KL: How the situation of the 1990s changed the life you were living?
FB: That is what I have tried to capture in Rumours of Spring – A Girlhood in Kashmir the fractures in our lives, the overnight change in our rituals, waning of many traditions. The Kashmir that we see today is very different from what it was in the late 1980s or early 1990s.
KL: How were the early days of the Kashmir crisis being reported by the media? What are your memories?
FB: In the last chapter of my book, The Attested Dead, I write about how newspapers had turned into “six sheets of unpalatable news”. Other than news events, I remember the ones who used to bring news to us: Sannaullah Aftab, Yusuf Jameel, Habib Naqash, Mark Tully. These were household names. I remember not just the reportage about killings, which we (as civilians) witnessed at a large scale, but attacks on journalists in the 1990s, which resulted in many killings too. We lost some of them to blasts and bullets, while some had narrow escapes. Mushtaq Ali was one such journalist whose killing did not leave my mind for a very long time.

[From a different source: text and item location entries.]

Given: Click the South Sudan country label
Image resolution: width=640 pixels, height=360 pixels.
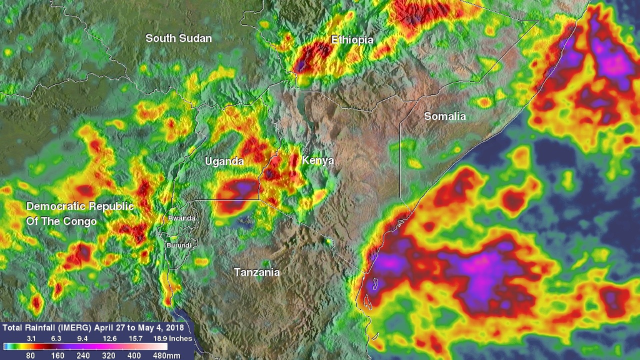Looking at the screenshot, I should tap(179, 39).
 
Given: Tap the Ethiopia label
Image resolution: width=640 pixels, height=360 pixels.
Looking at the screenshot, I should tap(352, 40).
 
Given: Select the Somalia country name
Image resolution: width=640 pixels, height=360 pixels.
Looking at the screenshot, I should tap(445, 116).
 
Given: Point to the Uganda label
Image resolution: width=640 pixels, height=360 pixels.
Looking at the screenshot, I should tap(224, 162).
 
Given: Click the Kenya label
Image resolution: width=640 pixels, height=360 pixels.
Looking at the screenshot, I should tap(318, 161).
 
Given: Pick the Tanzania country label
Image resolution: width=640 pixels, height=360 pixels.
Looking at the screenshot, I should tap(257, 272).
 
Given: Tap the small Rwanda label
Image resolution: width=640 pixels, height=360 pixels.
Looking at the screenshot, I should tap(182, 218).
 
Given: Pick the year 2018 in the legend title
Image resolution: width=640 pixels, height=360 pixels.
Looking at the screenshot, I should tap(176, 327).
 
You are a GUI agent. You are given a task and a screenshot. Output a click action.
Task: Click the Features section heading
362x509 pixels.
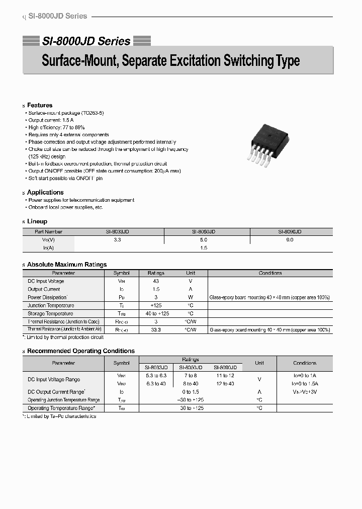pyautogui.click(x=40, y=105)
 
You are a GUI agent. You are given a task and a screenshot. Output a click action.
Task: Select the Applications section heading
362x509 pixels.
pyautogui.click(x=45, y=192)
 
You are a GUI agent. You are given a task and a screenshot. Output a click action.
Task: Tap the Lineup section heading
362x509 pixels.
pyautogui.click(x=37, y=221)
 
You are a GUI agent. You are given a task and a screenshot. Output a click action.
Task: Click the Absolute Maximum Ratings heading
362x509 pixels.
pyautogui.click(x=67, y=265)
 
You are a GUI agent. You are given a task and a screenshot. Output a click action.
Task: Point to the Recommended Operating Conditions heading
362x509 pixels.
pyautogui.click(x=80, y=351)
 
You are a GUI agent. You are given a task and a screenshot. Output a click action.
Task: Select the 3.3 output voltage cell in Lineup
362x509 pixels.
pyautogui.click(x=118, y=240)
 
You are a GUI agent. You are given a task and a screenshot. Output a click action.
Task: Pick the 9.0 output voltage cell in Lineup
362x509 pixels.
pyautogui.click(x=290, y=240)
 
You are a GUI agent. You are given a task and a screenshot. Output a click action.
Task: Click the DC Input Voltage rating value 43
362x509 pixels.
pyautogui.click(x=156, y=281)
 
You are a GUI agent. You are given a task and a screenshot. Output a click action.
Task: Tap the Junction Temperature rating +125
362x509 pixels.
pyautogui.click(x=156, y=305)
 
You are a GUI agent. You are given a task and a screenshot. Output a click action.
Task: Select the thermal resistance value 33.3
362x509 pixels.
pyautogui.click(x=156, y=330)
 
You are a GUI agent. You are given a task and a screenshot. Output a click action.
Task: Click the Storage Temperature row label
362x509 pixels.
pyautogui.click(x=50, y=313)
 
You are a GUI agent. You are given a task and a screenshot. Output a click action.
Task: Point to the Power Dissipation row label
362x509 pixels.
pyautogui.click(x=47, y=297)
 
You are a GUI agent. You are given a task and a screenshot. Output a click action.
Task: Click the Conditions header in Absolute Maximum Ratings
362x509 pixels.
pyautogui.click(x=270, y=273)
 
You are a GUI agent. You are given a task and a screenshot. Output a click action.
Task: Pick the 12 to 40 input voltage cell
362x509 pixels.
pyautogui.click(x=225, y=384)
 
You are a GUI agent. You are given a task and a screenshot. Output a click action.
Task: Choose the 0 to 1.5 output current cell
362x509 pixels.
pyautogui.click(x=191, y=392)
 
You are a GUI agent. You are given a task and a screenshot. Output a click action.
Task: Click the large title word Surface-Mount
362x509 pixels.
pyautogui.click(x=79, y=61)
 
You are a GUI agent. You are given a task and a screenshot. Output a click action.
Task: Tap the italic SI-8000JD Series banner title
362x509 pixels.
pyautogui.click(x=86, y=41)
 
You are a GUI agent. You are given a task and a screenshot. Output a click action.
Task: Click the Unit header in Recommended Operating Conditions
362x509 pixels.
pyautogui.click(x=259, y=363)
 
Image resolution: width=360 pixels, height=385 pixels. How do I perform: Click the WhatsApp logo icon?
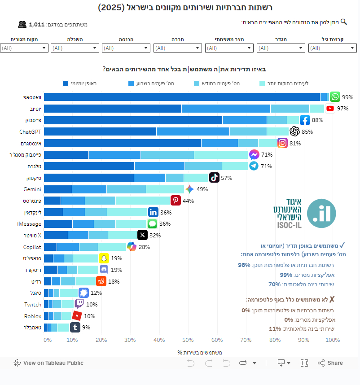tap(335, 97)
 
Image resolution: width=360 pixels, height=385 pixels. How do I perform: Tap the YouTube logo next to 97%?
tap(330, 109)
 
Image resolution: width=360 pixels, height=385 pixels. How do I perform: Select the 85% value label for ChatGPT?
tap(307, 132)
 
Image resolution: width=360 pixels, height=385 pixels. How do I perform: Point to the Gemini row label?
tap(32, 189)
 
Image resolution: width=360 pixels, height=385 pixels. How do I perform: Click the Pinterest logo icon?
tap(176, 201)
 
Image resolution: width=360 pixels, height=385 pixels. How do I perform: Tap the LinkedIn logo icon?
tap(153, 212)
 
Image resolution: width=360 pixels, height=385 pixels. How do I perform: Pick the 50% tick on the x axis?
tap(188, 340)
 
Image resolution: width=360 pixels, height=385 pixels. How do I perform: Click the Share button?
tap(330, 363)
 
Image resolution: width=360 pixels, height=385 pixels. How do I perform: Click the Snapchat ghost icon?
tap(104, 258)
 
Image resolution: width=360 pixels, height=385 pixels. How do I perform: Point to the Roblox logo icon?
tap(77, 316)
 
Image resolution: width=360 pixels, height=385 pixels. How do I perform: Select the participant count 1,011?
tap(36, 25)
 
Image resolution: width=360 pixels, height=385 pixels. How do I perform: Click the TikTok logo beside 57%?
tap(214, 178)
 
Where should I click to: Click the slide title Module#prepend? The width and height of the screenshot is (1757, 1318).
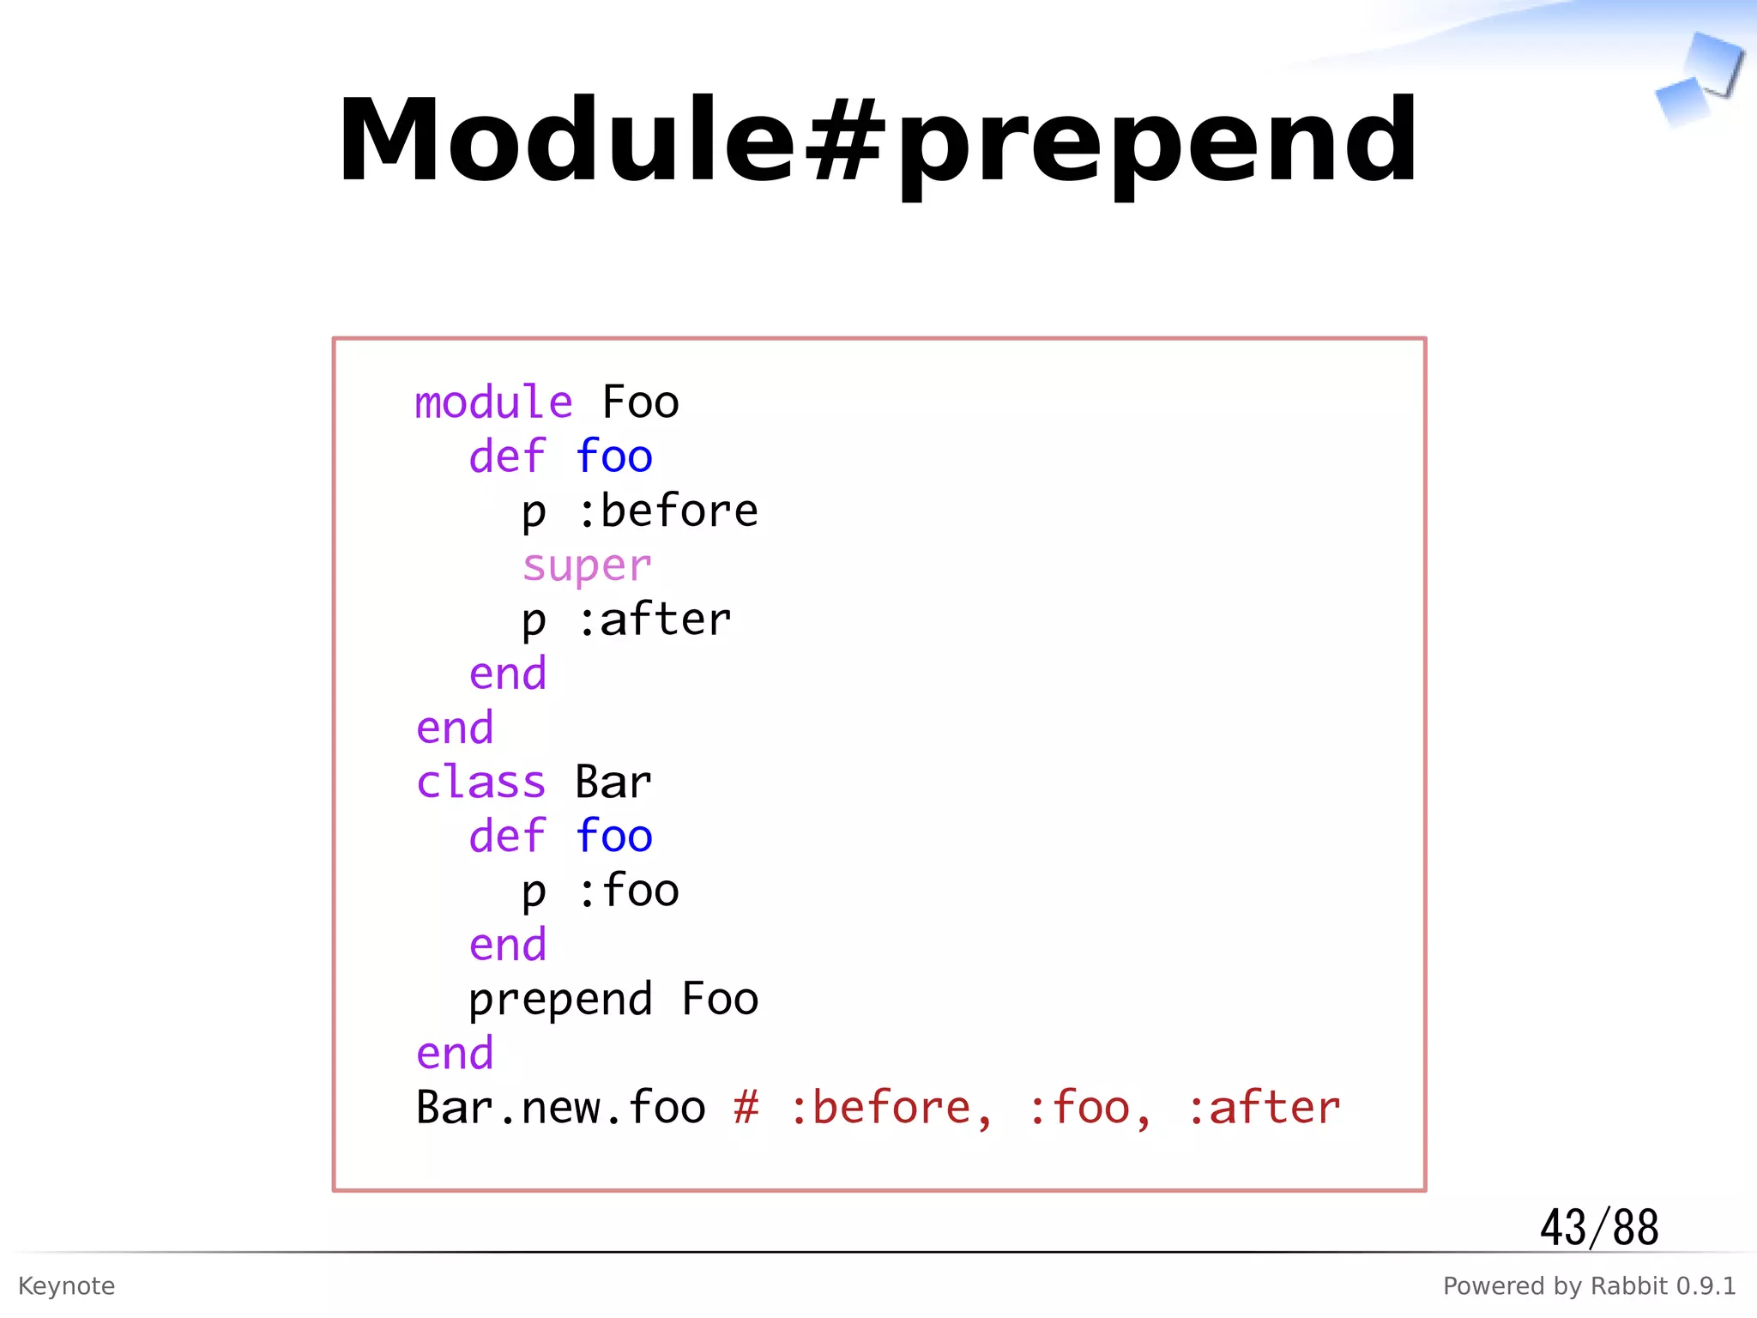tap(877, 142)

KL: Before going to write this book, you might have studied many books on Kashmir?
FB: More than the books, I have hunted through the archives of Reuters when I was working there. Besides, I have gone through different versions of the same incident reported in Indian and international newspapers written on Kashmir of the 1990s. The books which I have read were Rasul Mir (The Romantic Poet of Kashmir); Qalaam-e Habba Khatoon; Curfewed Night by Basharat Peer; The Collaborator, The Book of Gold Leaves, the two novels by Mirza Waheed; Ananya Jahanara Kabir’sTerritory of Desire; Mridu Rai’s Hindu Rulers, Muslim Subjects, Until My Freedom Has Come, Of Resistance and Occupation, Kashmir A Case For Freedom, A Desolation Called Peace and Sudha Kaul’s The Tiger Ladies.
KL: You had any Pandit friend. How do you see the mass migration?
FB: Yes, we had neighbours who were Pandits: Kauls. Their daughter was studying medicine at the Government Medical College, Srinagar in the late 1980s. We didn’t see their windows open again after the kidnapping of Rubbaiya Sayeed. Perhaps they left much before January 1990. There was a humongous shop, at the mouth of Zaina Kadalthat belonged to the spice-dealer Pandit Zind Lal. It was taken over by the troops and promptly turned into a bunker. I also had Pandit classmates. We returned to their empty chairs in the classrooms after schools reopened briefly in May 1990. Their displacement and uprooting was a tremendous loss. Some stayed back, but they didn’t integrate with society the same way as before.
KL: As a Kashmiri woman, what does peace mean to you?
FB: Peace, as we know, follows justice and truth.
KL: Between Basharat Peer and Feroz Rather, how do you see the generation that is so keen to rediscover Kashmir and record the lives they lived and how is this being received?
FB: In a place like Kashmir where political goalposts are always shifting, telling our stories is crucial work. Retaining our identity through inward testimony across generations, as in Peer and Rather’s case, and documenting our social history, with the political backdrop, is a ledger of a people often threatened with an impending change or even erasure.